■ **Listed records**
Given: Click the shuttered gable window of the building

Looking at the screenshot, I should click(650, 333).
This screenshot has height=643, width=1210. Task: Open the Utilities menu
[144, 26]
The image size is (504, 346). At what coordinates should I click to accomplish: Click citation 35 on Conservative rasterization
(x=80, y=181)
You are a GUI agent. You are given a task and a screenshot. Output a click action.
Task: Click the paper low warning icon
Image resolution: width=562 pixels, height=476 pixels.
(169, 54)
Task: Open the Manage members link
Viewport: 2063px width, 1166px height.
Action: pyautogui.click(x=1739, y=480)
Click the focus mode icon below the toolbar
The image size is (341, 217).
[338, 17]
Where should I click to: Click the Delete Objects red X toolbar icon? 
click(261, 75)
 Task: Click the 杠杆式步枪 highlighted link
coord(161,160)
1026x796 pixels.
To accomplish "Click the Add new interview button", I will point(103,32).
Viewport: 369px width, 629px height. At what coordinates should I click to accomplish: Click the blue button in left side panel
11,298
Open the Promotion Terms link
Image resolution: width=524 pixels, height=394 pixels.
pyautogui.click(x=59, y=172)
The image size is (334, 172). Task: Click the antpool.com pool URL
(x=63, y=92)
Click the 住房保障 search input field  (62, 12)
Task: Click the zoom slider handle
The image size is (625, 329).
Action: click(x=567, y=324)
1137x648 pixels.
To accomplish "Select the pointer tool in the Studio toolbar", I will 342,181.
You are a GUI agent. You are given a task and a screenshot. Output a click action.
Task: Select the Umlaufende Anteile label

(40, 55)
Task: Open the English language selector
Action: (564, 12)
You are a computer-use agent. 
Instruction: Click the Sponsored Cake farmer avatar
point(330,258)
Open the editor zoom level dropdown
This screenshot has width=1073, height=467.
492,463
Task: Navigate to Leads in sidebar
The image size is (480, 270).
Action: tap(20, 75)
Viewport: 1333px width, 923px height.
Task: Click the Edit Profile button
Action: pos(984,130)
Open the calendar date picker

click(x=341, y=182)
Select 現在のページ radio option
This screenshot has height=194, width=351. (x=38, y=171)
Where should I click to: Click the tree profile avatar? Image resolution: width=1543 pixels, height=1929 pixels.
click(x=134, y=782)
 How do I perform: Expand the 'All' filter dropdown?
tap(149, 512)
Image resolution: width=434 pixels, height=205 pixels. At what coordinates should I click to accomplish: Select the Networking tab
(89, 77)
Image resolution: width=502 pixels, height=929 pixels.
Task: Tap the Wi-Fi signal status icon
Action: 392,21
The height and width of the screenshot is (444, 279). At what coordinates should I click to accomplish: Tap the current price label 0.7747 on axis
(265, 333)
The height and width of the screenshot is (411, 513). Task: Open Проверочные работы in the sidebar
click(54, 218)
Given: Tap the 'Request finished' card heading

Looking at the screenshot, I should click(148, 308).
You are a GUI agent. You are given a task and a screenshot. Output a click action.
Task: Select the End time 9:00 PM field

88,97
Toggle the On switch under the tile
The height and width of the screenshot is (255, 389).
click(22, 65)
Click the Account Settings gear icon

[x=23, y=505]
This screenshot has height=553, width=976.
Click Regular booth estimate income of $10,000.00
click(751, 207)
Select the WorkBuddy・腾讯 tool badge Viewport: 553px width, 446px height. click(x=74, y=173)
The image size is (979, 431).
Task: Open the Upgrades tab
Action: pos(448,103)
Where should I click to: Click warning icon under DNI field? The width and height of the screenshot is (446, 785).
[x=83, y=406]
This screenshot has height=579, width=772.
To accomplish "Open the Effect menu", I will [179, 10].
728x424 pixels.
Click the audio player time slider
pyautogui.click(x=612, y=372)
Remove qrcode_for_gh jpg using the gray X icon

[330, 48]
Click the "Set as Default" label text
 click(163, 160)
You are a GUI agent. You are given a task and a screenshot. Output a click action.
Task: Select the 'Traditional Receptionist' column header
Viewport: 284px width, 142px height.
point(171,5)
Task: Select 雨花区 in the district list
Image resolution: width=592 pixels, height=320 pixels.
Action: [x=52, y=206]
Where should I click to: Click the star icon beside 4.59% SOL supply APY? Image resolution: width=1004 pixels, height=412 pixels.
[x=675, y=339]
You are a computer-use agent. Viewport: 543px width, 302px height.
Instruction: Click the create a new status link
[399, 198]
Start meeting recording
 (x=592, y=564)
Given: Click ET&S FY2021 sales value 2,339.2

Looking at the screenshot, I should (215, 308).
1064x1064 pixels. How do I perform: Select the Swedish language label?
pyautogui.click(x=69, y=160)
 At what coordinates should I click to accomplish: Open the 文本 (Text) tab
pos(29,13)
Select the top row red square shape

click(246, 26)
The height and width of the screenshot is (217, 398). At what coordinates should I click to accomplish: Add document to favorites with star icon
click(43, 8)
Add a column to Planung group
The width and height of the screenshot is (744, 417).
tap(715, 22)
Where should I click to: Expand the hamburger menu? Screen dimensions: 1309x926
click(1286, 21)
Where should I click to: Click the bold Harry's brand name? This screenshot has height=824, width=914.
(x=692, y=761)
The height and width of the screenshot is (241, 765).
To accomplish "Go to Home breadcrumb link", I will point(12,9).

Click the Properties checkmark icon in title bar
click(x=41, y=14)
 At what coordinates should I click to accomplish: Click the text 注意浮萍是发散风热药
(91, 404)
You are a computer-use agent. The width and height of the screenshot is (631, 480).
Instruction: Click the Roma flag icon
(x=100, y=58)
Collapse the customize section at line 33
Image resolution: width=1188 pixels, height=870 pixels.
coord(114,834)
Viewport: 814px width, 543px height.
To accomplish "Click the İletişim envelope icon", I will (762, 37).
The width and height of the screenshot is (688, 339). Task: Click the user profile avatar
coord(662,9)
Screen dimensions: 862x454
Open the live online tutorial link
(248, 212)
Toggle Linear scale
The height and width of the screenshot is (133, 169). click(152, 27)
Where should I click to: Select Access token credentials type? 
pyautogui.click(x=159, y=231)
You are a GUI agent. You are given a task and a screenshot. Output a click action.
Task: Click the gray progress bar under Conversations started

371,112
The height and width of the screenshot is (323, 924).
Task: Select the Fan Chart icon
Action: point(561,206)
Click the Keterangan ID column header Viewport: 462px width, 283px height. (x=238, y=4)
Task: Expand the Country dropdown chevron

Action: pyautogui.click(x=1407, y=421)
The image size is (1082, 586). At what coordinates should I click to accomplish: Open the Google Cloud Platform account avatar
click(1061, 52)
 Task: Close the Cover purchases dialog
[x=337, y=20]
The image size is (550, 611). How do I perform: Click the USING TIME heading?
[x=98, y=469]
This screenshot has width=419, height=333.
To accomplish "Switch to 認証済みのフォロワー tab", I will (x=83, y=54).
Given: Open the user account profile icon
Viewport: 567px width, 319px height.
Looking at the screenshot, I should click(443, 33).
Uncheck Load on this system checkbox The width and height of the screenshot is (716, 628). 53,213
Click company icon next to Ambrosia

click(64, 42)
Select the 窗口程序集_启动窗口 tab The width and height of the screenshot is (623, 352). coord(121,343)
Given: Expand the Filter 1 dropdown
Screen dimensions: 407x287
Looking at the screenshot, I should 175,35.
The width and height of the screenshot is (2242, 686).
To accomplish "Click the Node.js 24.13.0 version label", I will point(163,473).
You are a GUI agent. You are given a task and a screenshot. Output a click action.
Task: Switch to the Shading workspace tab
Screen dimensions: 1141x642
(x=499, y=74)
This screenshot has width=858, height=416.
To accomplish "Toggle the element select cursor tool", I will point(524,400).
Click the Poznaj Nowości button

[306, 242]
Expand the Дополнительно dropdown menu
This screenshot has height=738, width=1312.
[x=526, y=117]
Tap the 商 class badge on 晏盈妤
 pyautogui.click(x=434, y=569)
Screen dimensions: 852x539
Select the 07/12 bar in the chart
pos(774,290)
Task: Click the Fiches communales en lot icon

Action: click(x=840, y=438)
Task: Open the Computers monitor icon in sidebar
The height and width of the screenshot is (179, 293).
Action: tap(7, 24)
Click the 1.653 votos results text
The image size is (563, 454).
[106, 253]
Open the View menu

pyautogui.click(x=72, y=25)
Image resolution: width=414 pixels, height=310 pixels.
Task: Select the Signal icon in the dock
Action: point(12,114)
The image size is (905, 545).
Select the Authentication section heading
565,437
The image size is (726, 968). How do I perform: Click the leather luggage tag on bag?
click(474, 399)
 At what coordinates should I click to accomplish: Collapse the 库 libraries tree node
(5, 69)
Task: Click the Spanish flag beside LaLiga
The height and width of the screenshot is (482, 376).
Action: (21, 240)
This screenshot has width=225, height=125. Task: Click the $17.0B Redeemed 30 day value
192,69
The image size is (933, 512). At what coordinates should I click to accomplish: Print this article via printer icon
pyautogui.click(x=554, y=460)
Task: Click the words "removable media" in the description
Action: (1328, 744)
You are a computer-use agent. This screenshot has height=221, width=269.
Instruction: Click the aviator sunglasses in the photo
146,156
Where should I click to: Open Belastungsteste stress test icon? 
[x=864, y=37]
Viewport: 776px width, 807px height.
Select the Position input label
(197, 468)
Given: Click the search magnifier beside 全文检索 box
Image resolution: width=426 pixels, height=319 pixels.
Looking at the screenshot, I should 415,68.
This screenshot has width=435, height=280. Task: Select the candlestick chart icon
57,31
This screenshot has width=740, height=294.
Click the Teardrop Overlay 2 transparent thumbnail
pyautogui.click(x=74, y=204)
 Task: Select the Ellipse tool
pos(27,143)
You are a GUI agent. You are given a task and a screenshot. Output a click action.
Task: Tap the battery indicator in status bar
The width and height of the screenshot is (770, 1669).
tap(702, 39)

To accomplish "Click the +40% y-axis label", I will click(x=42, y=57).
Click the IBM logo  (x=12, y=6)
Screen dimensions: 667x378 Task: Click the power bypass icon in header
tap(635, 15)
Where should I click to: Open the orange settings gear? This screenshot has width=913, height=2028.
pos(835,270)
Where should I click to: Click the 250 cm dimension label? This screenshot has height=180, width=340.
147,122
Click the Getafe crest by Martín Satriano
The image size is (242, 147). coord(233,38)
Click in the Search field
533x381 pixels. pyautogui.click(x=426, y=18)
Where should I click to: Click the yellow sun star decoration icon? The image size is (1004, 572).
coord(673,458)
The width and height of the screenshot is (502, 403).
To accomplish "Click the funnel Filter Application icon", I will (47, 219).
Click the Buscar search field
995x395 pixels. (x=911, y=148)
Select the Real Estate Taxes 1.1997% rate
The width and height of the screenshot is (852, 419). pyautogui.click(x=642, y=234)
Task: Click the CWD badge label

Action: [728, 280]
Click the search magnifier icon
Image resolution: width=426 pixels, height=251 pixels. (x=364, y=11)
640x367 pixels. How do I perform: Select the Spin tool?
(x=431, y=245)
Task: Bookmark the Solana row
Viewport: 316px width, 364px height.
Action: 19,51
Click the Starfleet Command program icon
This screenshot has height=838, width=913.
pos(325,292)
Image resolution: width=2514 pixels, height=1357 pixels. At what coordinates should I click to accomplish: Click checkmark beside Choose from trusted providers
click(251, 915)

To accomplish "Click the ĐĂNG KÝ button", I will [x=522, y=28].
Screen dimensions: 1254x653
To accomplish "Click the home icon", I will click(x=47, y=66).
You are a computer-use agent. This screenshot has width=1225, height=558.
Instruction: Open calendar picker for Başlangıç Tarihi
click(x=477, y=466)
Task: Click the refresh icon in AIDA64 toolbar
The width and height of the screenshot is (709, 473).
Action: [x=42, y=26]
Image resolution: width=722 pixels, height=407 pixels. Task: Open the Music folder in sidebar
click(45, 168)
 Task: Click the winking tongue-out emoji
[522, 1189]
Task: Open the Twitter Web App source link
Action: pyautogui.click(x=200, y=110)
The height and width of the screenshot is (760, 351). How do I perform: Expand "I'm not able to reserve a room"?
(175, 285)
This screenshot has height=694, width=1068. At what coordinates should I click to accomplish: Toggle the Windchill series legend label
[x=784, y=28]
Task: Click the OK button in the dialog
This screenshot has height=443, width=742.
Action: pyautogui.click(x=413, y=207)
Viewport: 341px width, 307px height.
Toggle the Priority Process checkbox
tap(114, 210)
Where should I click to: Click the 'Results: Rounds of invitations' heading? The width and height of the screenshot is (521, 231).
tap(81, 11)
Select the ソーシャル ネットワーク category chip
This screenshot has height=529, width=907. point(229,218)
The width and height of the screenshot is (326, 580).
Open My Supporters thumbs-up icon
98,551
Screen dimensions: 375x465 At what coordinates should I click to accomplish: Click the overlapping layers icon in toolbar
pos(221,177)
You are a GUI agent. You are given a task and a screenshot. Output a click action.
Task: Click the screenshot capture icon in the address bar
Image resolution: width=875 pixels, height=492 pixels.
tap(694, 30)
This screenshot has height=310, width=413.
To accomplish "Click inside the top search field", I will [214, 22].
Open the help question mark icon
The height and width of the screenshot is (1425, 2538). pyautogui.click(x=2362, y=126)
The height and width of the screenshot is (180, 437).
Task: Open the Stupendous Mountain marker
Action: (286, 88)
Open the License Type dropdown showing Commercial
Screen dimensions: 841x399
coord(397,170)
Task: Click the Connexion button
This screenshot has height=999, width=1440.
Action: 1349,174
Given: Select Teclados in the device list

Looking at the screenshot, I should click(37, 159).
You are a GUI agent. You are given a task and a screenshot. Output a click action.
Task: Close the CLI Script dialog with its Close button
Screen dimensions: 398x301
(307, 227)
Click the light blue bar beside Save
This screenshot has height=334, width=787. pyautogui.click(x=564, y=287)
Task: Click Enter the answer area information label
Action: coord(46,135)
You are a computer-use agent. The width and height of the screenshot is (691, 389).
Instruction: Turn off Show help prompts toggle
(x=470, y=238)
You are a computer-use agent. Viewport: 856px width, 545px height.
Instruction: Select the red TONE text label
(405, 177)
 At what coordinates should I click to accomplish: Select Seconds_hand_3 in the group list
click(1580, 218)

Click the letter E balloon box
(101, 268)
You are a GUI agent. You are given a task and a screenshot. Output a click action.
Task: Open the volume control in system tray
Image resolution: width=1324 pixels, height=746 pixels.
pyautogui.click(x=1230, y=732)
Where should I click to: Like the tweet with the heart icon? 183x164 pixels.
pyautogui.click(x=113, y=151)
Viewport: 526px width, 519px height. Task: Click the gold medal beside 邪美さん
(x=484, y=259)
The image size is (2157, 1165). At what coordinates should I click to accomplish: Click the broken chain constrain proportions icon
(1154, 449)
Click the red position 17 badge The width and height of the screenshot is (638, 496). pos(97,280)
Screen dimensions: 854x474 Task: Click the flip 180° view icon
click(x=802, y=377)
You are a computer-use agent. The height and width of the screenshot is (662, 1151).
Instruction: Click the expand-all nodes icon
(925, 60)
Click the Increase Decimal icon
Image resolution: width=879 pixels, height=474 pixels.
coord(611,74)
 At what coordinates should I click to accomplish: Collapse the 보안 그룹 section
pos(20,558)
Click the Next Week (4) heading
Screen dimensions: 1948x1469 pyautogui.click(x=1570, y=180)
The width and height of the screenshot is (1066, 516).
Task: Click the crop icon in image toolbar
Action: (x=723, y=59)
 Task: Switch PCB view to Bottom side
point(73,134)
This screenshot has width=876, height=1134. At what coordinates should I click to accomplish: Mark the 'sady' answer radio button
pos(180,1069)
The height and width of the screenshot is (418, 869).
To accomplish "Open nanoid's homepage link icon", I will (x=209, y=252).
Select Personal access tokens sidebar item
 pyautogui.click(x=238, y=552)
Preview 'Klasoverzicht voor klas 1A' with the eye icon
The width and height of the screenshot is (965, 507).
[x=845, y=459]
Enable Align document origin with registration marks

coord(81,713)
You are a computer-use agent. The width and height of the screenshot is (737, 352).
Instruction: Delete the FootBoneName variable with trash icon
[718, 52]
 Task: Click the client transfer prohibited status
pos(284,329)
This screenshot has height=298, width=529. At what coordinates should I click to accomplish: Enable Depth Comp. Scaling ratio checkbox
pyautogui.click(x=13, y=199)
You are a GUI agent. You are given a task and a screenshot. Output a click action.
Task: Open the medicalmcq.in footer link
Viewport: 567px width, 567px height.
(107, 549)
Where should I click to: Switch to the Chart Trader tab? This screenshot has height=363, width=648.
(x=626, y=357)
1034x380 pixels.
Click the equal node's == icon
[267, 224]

■ **Exercise directions**
Copy verbatim the lines of the records from the line containing "will [x=522, y=28]." up to and including the line containing "Action: [x=42, y=26]".

■ **Answer below**
To accomplish "Click the ĐĂNG KÝ button", I will [x=522, y=28].
Screen dimensions: 1254x653
To accomplish "Click the home icon", I will click(x=47, y=66).
You are a computer-use agent. This screenshot has width=1225, height=558.
Instruction: Open calendar picker for Başlangıç Tarihi
click(x=477, y=466)
Task: Click the refresh icon in AIDA64 toolbar
The width and height of the screenshot is (709, 473).
Action: [x=42, y=26]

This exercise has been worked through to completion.